Jared ist hier, Jared lebt, Jared ist hier. Man konnte nicht vernünftig mit ihr reden. Sie sang die Worte, als wären sie ein Lied.
Ich versuchte meinen Blick wieder scharf zu stellen, aber die seltsame Decke blendete mich. Ich drehte meinen Kopf vom Licht weg und unterdrückte ein Schluchzen, als meine eine Gesichtshälfte daraufhin von heftigen Schmerzen durchzuckt wurde.
Wenn ich schon den Schmerz dieses einen unvermittelten Schlags kaum ertragen konnte, wie konnte ich da hoffen, einen intensiven, kalkulierten Folterangriff auszuhalten?
Neben mir war das Scharren von Füßen zu hören; meine Augen wandten sich instinktiv der Bedrohung zu und ich sah Onkel Jeb über mir stehen. Er hatte eine Hand halb nach mir ausgestreckt, aber er zögerte und sah weg. Ich hob meinen Kopf einen Fingerbreit, wobei ich erneut ein Stöhnen unterdrückte, um zu sehen, was er sah.
Jared kam auf uns zu und sein Gesicht sah genauso aus wie das der Barbaren in der Wüste - nur dass es in seiner Wut eher schön als bedrohlich war. Mein Herz machte einen Satz und klopfte dann unregelmäßig weiter, und ich hätte mich am liebsten selbst ausgelacht.

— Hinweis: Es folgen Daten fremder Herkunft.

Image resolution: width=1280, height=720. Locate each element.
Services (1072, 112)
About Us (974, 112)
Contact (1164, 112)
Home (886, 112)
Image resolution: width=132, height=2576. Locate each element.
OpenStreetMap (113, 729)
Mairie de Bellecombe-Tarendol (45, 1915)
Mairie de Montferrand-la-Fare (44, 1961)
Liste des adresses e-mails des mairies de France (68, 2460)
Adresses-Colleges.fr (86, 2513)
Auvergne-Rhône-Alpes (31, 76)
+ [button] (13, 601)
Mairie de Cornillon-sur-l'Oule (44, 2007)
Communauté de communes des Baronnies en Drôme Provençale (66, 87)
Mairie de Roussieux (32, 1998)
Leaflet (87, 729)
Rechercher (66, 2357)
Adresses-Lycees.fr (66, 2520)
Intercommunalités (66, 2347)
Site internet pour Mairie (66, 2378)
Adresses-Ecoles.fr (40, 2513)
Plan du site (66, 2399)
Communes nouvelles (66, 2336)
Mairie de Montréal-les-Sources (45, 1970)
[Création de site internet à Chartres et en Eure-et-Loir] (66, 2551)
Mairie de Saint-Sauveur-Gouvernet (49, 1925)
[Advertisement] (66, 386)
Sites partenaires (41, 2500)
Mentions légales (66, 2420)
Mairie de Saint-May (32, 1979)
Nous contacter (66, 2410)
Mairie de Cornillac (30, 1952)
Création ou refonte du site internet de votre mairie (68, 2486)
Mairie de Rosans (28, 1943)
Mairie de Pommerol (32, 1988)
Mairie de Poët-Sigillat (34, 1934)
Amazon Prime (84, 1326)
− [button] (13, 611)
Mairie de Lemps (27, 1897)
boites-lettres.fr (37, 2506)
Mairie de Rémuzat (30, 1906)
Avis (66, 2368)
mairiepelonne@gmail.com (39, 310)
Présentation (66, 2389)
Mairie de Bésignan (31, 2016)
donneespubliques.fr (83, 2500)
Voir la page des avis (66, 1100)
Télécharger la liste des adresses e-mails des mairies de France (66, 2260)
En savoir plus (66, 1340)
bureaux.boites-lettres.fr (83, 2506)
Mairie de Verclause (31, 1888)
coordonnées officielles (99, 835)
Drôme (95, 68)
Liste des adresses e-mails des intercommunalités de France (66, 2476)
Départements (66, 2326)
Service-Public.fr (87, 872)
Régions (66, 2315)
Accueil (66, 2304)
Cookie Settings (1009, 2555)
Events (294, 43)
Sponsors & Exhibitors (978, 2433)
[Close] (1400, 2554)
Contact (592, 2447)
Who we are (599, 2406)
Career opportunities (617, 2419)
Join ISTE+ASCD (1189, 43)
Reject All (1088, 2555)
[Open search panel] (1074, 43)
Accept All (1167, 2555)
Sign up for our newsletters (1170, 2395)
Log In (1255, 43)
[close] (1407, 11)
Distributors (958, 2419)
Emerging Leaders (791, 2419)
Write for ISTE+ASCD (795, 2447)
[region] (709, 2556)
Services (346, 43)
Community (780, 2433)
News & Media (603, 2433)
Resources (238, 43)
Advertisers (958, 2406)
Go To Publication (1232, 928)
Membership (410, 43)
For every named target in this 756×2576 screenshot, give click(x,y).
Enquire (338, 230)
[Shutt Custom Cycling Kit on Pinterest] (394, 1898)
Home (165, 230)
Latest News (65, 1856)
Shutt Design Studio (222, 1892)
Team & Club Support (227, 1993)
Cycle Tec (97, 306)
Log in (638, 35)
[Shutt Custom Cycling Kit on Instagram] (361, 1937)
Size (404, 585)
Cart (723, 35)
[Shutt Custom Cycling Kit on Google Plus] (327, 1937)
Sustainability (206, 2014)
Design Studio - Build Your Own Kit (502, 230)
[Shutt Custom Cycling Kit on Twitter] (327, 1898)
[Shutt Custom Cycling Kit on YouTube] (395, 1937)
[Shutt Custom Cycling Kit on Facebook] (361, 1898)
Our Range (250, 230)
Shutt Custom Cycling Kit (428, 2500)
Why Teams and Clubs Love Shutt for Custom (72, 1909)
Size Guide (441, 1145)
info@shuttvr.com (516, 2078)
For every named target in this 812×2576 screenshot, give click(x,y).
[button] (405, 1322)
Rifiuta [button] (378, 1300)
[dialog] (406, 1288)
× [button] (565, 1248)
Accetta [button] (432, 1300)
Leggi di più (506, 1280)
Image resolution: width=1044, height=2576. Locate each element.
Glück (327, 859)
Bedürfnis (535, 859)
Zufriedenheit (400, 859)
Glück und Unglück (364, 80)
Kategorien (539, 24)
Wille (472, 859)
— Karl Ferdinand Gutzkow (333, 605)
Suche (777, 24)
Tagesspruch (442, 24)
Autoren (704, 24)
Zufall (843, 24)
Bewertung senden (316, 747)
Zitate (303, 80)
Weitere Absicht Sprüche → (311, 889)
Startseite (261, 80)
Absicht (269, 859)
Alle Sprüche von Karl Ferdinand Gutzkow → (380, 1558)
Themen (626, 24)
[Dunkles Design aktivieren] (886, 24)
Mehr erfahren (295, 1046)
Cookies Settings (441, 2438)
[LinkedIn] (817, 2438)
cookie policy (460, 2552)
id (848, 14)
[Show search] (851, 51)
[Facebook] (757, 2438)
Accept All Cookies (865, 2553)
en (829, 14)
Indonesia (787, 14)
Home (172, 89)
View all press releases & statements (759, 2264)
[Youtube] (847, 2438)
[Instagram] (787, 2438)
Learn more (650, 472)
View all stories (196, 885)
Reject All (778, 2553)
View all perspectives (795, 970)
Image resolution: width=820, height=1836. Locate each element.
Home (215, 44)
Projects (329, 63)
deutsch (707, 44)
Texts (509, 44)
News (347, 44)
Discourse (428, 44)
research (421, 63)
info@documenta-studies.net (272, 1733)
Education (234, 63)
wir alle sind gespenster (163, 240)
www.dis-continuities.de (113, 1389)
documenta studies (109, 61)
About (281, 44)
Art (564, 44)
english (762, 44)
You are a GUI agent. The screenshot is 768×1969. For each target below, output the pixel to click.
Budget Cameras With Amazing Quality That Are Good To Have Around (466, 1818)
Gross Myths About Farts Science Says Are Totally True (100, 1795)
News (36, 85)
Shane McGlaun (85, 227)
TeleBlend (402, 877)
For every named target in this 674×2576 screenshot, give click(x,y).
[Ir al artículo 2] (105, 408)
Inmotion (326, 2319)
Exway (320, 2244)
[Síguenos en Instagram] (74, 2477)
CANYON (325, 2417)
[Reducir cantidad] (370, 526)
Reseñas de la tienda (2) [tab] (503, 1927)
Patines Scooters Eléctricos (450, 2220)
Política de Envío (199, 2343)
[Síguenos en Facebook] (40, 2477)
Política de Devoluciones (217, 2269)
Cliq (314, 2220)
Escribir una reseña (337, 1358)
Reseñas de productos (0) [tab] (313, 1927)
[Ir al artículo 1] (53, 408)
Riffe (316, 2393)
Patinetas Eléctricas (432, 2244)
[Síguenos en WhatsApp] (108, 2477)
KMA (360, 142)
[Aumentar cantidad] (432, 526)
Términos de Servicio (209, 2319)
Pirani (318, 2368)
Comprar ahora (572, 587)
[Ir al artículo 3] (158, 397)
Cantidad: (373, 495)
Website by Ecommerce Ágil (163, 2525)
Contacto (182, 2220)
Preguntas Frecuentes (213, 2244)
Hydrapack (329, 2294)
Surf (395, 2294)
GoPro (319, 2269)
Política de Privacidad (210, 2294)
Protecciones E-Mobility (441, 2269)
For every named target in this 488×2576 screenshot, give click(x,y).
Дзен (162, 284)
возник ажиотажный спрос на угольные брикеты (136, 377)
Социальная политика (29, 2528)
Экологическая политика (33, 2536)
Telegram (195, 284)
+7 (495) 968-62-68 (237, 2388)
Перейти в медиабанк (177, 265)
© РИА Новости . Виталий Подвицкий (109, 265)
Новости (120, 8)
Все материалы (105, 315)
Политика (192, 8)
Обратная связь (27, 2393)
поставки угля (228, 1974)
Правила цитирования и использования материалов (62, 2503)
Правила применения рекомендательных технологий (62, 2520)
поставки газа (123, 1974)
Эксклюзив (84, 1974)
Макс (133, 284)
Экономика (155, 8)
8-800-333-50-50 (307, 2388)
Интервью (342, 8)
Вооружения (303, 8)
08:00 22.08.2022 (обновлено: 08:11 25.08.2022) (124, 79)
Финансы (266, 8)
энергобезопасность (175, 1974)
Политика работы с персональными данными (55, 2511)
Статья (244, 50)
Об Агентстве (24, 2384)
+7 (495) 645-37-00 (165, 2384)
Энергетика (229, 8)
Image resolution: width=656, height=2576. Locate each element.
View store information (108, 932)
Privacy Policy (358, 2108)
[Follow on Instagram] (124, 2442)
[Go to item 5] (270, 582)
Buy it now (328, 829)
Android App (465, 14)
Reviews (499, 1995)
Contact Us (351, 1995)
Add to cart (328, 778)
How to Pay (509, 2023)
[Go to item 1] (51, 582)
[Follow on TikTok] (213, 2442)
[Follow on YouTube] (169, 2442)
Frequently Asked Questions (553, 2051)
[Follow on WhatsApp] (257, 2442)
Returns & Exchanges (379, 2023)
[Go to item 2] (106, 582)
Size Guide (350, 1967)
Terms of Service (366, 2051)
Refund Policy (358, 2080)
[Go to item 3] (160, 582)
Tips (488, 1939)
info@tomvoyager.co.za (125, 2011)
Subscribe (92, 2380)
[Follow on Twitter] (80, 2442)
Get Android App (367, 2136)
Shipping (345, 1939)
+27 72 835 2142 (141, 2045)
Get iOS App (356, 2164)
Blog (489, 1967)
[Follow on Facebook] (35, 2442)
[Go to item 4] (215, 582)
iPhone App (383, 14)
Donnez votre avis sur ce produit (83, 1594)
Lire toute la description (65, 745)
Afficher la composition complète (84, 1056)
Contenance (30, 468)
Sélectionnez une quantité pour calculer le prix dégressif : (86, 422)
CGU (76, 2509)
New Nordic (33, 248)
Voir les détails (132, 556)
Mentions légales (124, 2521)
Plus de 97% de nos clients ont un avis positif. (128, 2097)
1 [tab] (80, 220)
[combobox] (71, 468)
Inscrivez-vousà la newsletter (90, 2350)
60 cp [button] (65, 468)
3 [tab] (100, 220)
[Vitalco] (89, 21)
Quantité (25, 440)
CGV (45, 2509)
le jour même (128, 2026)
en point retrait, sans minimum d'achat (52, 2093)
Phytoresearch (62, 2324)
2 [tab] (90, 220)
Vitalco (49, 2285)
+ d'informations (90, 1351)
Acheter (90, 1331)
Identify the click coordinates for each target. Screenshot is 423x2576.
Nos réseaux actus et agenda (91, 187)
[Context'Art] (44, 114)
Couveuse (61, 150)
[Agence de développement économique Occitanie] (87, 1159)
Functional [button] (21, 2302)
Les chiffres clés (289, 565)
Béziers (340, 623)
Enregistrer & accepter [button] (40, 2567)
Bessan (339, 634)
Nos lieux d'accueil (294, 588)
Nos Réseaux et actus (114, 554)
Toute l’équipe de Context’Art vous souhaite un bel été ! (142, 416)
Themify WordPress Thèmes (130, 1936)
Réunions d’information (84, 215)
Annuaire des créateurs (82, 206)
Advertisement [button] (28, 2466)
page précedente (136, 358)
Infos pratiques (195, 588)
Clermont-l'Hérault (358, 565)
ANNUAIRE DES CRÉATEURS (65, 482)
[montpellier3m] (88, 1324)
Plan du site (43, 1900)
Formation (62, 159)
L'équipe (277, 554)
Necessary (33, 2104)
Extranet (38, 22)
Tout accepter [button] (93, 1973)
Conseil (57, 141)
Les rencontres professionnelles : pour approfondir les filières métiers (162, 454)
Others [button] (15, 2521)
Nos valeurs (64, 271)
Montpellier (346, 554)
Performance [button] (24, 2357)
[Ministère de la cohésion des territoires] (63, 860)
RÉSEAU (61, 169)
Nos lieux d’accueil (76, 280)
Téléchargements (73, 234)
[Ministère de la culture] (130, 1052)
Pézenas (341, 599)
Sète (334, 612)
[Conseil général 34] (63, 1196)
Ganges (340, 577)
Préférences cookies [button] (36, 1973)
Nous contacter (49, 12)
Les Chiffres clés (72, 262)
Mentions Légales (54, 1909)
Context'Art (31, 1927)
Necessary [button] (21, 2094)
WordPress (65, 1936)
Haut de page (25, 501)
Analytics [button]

Spielte es eine Rolle, dass er schön war und dass ich ihn liebte, wenn er mich doch töten würde?
Ich sah die Mordlust in seiner Miene und versuchte zu hoffen, dass er seine Wut nicht würde zügeln können, aber ich verspürte immer noch keinen echten Wunsch zu sterben.
Jeb und Jared fixierten sich eine Weile lang gegenseitig. Jareds Kiefer spannten und entspannten sich, Jebs Gesicht blieb dagegen ruhig. Als Jared plötzlich ein wütendes Schnauben ausstieß und einen Schritt zurücktrat, war die lautlose Konfrontation beendet.
Jeb fasste meine Hand und legte mir seinen anderen Arm auf den Rücken, um mir aufzuhelfen. Mein Kopf schwirrte und schmerzte; mein Magen krampfte sich zusammen. Wenn er nicht bereits seit Tagen leer gewesen wäre, hätte ich mich wahrscheinlich übergeben. Es kam mir so vor, als würden meine Füße den Hoden gar nicht berühren. Ich schwankte und kippte nach vorn. Jeb fing mich auf und hielt mich dann am Ellbogen fest, damit ich stehen blieb.
Jared beobachtete uns mit gefletschten Zähnen. In einer vollkommen idiotischen Anwandlung drängte Melanie erneut zu ihm hin. Aber ich hatte den Schock überwunden, ihn hier zu finden, und war nicht so unzurechnungsfähig wie sie. Sie würde nicht wieder die Kontrolle übernehmen. Ich sperrte sie in meinem Kopf hinter er so viele Gitterstäbe wie nur irgend möglich.